I taped a lot of them.

There was one match with Bob Rosburg, who was recognized as one of the best putters of his time. He had something of a pop putting stroke, and was very good at it.

Since I’m wiling to try anything, I tried it out, had some fun with it, and forgot about it. But I came back to it recently.

My version of the stroke is to take the club back only a very short distance, two inches, and give the ball a firm rap. There isn’t much of a follow-through.

I make the stroke with my hands, but I have to be careful to make it a controlled stroke and not a quick stab or a jab.

Because the stroke is so short, all the power comes from the pop you give to the ball with the right hand (lefties, it would be your left hand). Most of your practice with this stoke is in learning how to make a smooth hit.

The major benefit of this stroke is that the backswing is so short that the face of the club never gets out of square. There’s no “swinging door” that has to get itself back to square at just the right moment. Performed correctly, the ball goes where you aimed the face, guaranteed.

The pop stroke works great in my back room on the deck carpet, and it works great on the course. The ball runs right to the hole and falls in. A lot.

I use it for makeable putts, of no more than about twelve feet, where direction is paramount. Longer than that, getting the distance right takes over so I switch to a normal sweeping stroke because it controls distance better than a quick pop.

So this is something for you to play with, something different to try. Can’t hurt, might help.

The Number One Approach Putting Drill

Hi, there!

You didn’t really think I was going away for good, did you? Heck, no.

I’m still here, but I will devote my efforts solely to making videos.

In fact, there is a new one on YouTube right now.

It’s called The Number One Approach Putting Drill, and it is. Spend fifteen minutes with this drill a couple of times a week and you will become a deadly approach putter.

Wristy Putting

Lately I’ve been trying a little putting stroke for short putts—under six feet. It’s a short, wristy stroke.

I figure the reason we miss short putts is that the putter wobbles at some point going back and forth before it gets to the ball. By then, the face is no longer aimed at the hole, and the ball slides by.

The key, then, is to keep the face square to the starting line at all cost.

So I started by taking the arms and shoulders out of the stroke. They can wander. Then I took the hands out of the stroke. They can twist and turn.

All that is left are my wrists. Just a slight bit of horizontal hinging is all I need to get the ball going. The putter goes back maybe thee inches and about that on the follow-through.

Since the only things moving are your wrists, and they can only hinge around a fixed axis (law of anatomy) there really isn’t much that can go wrong.

And with such a short stroke, the face stays square without having to deliberately hood the face going back, then undo that coming through.

If you have read the putt correctly and aimed the face square to the starting line, the ball will go in.

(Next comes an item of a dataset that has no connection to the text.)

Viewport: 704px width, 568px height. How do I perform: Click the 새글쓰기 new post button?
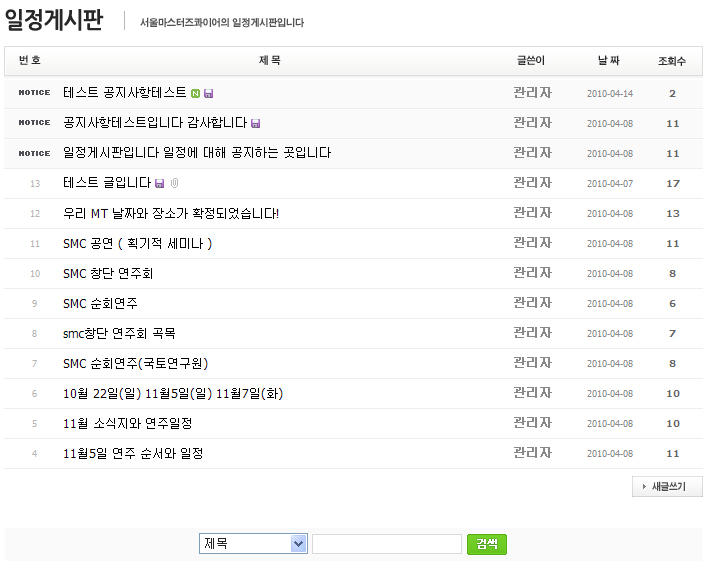click(667, 487)
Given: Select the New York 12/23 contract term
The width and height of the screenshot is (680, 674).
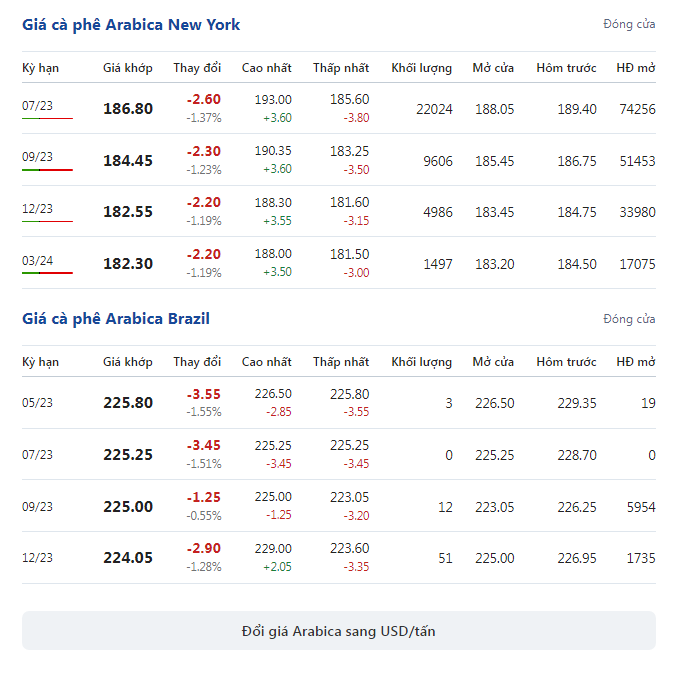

Now here’s the important part. This is not a pop stroke. It’s not a jab. It’s a relaxed stroke that takes the head back gently and brings it through gently, but with a little “hit” on the ball. Just a little. These are short putts, so you don’ t need much hit at all.

If you find yourself popping the ball anyway, hold the club very lightly. It’s hard to be poppy with such a light grip.

Try this on your carpet at home. Remember, wrists only, gentle back, gentle through, with a tiny bit of hit.

My Conception of Golf Technique

Over the years I have sprinkled certain themes throughout my posts. I say them over and over because they work—not only for me, but for everybody.

To save you the trouble of searching for what you might not know is even there, here it all is. This post summarizes my thoughts. If you do all these things (and there aren’t many) you will play better golf.

The Swing

Control your tempo by starting the club forward at the same speed with which you brought it up.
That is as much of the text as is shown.